Der Eurasier ist eine Kreuzung zwischen einem Chow Chow, einem Wolfsspitz und Samojeden. Anfang der 1970er Jahre wurde der Eurasier als offizielle Rasse anerkannt. Er ist ein schlauer, selbstbewusster und ruhiger Familienhund. Er braucht unbedingt Bewegung und eine Aufgabe. Hunde Unerfahrene sollten sich keinesfalls einen Eurasier ins Haus holen. Es kann passieren, dass der Jagdinstinkt des Samojeden ab und zu hervorkommt, außerdem ist er sehr wachsam und verteidigt sein Revier.

Basenji

Der Basenji kommt aus dem Kongo und lebt dort zwar in der Nähe der Menschen, ernährt sich aber selbst, kämpft also allein um sein Überleben. Die Ureinwohner nahmen ihn mit zur Jagd, da er wegen seiner Selbständigkeit einen hohen Jagdinstinkt hat und gut Vorstehen und Stöbern kann. Im 19. Jahrhundert wurde er von Forschern aus Afrika nach England gebracht. Dort wurde er dann systematisch gezüchtet. Der scheue, gelehrige und verspielte Hund, kann nicht bellen sondern gibt andere Laute von sich wie etwa eine Art Jodeln, Grollen oder Wuffen.

Cocker Spaniel

Im 19. Jahrhundert wurde der Cocker Spaniel in England gezüchtet um mit auf Waldschnepfenjagd zu gehen.

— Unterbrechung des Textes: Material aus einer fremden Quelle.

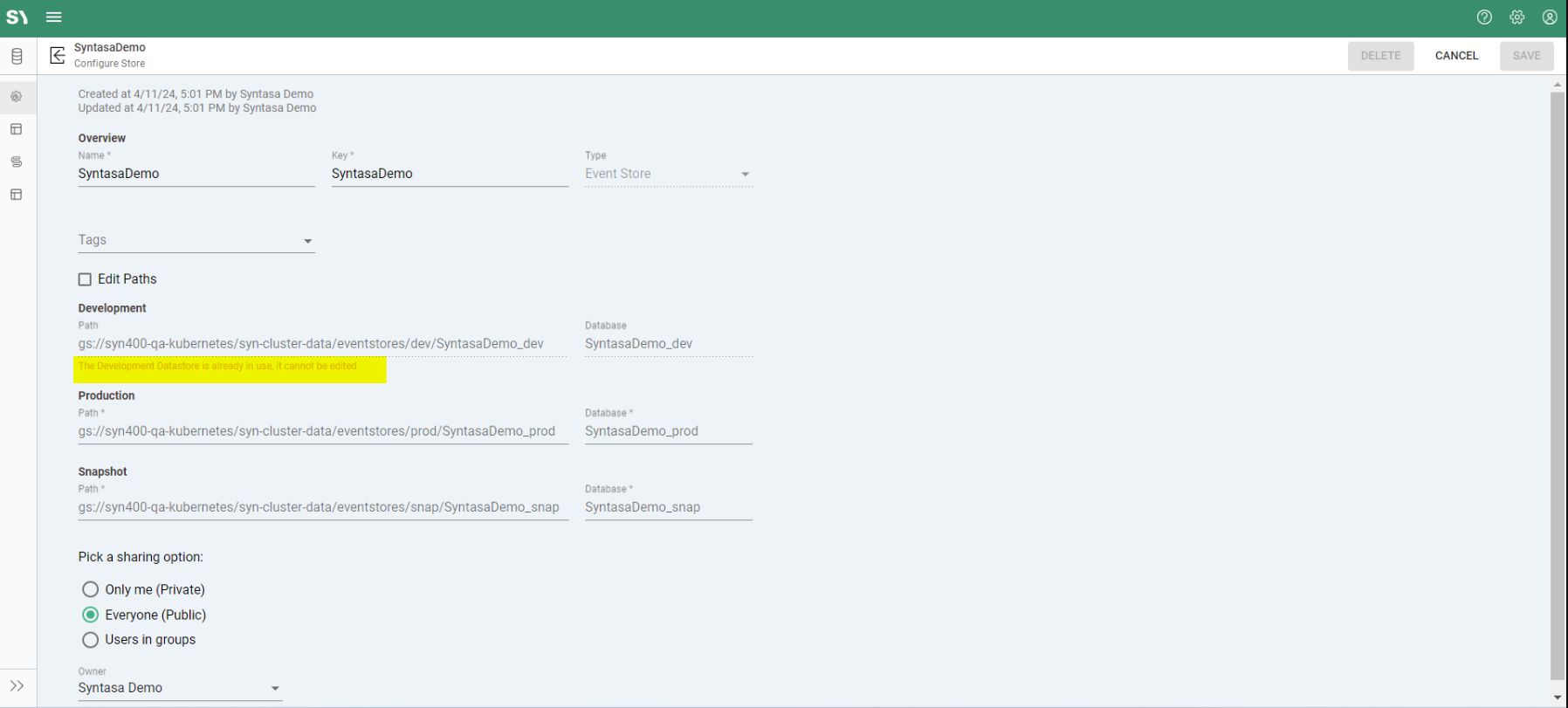Image resolution: width=1568 pixels, height=708 pixels.
Task: Click the DELETE button
Action: click(x=1380, y=56)
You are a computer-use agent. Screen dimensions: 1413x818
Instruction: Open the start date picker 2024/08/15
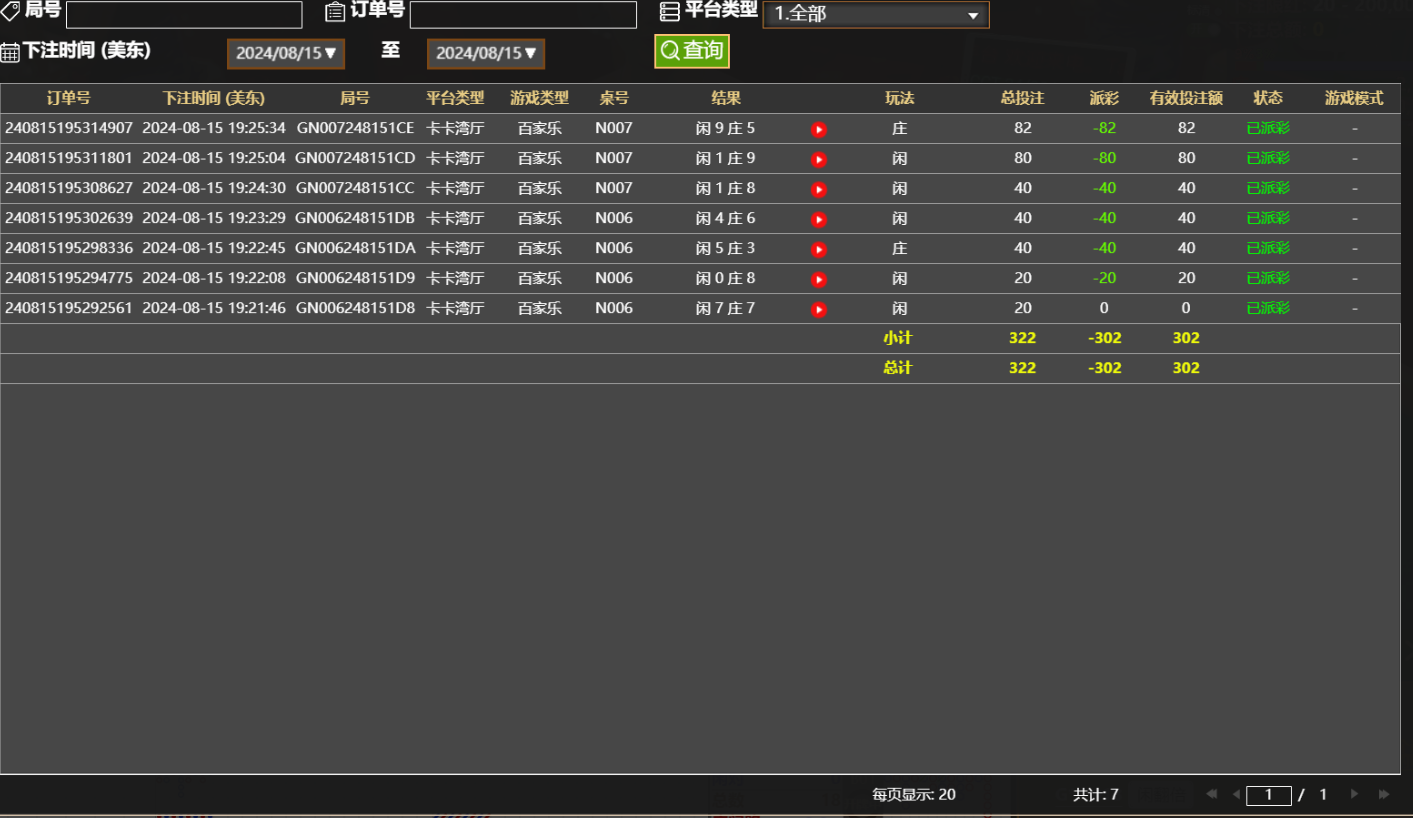click(x=285, y=54)
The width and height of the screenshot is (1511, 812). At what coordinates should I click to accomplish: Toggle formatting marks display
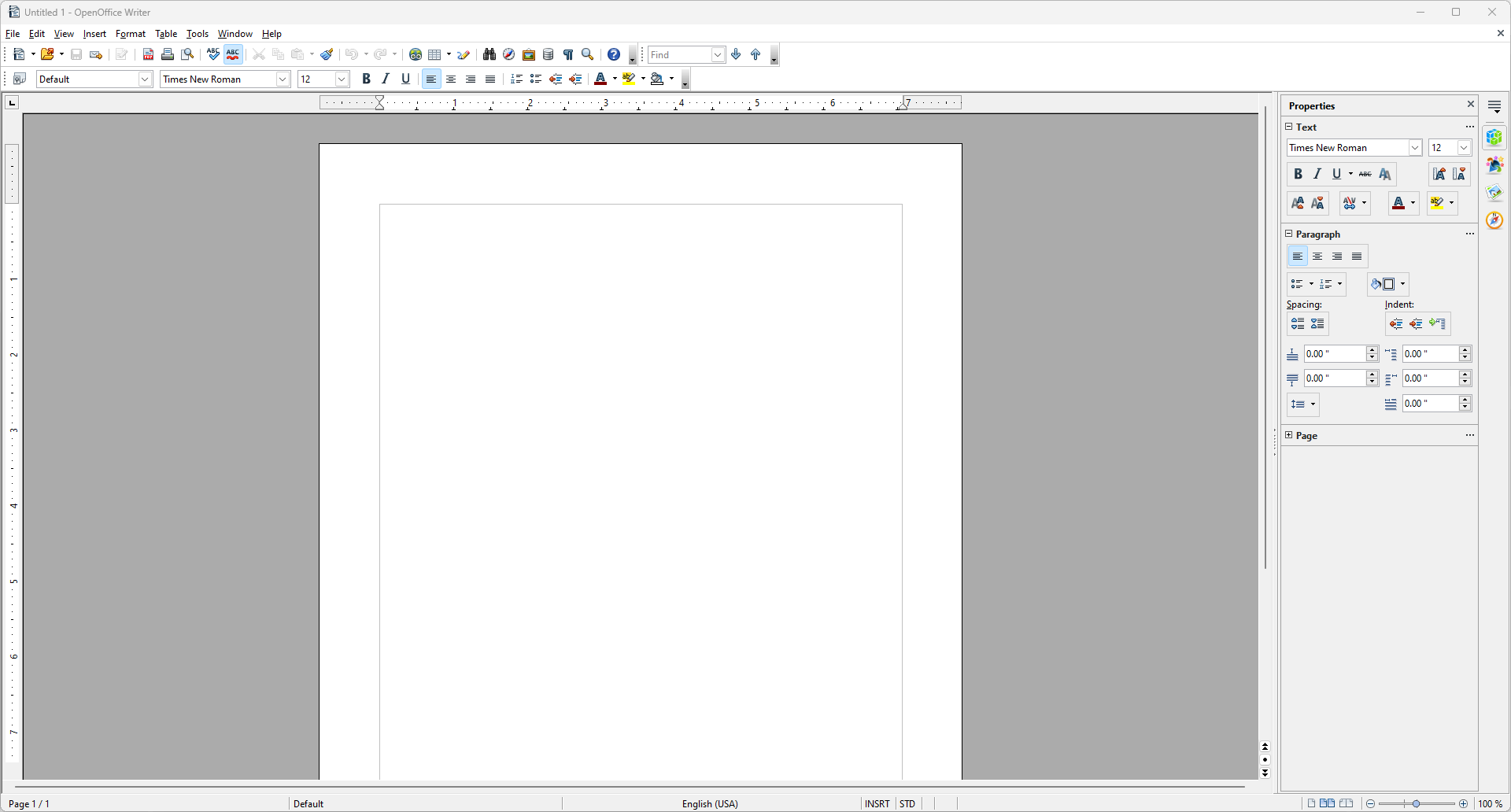click(x=568, y=54)
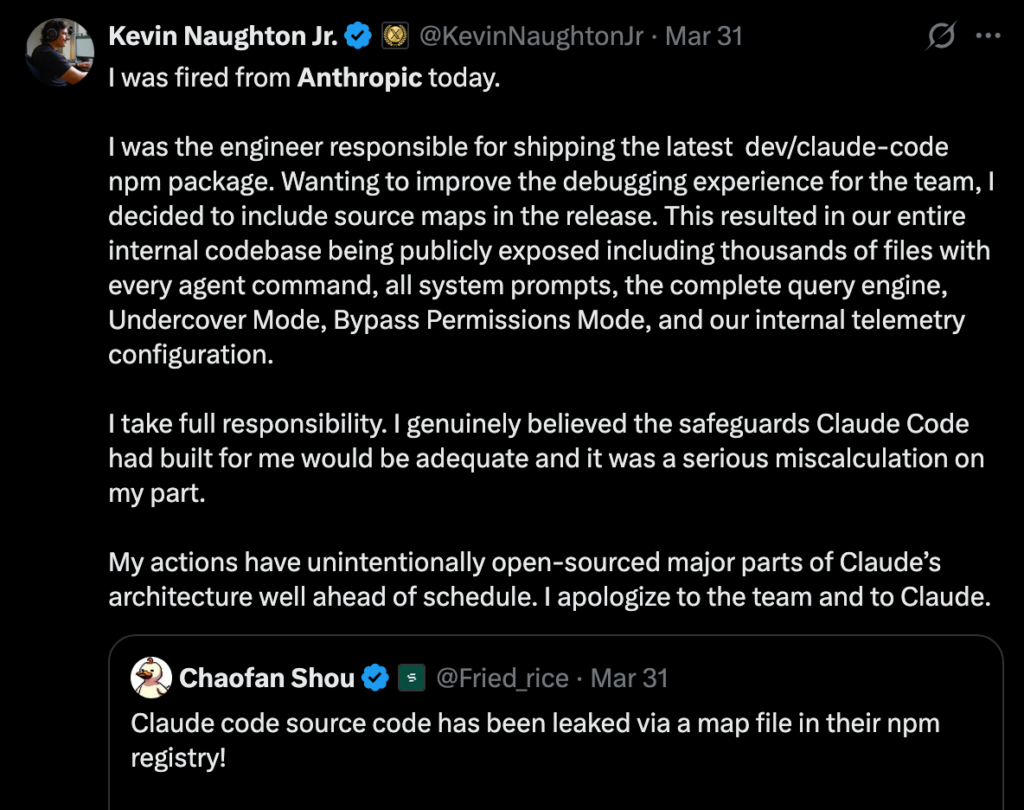Screen dimensions: 1024x810
Task: Open the @Fried_rice handle
Action: [501, 678]
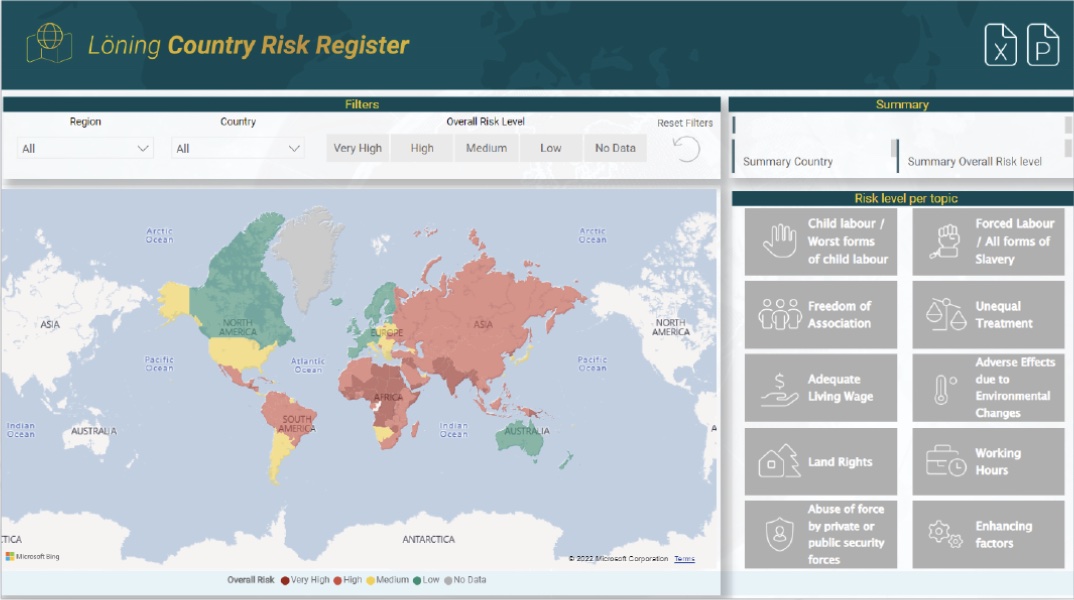Expand the Country dropdown list
The image size is (1074, 600).
pyautogui.click(x=238, y=148)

Er kann Fährten folgen, apportieren und stöbern. Er hat eine sehr gut funktionierende Nase, die ihn mit seine Intelligenz zu einem perfekten Drogenspürhund und Sprengstoffhund macht.  Der verschmuste, anhängliche, verspielte  Hund ist am liebsten ein Familienhund. Außerdem hat er immer Hunger und lässt kein Futter verderben. Sein Temperament muss man mit einer guten Erziehung ein wenig zügeln.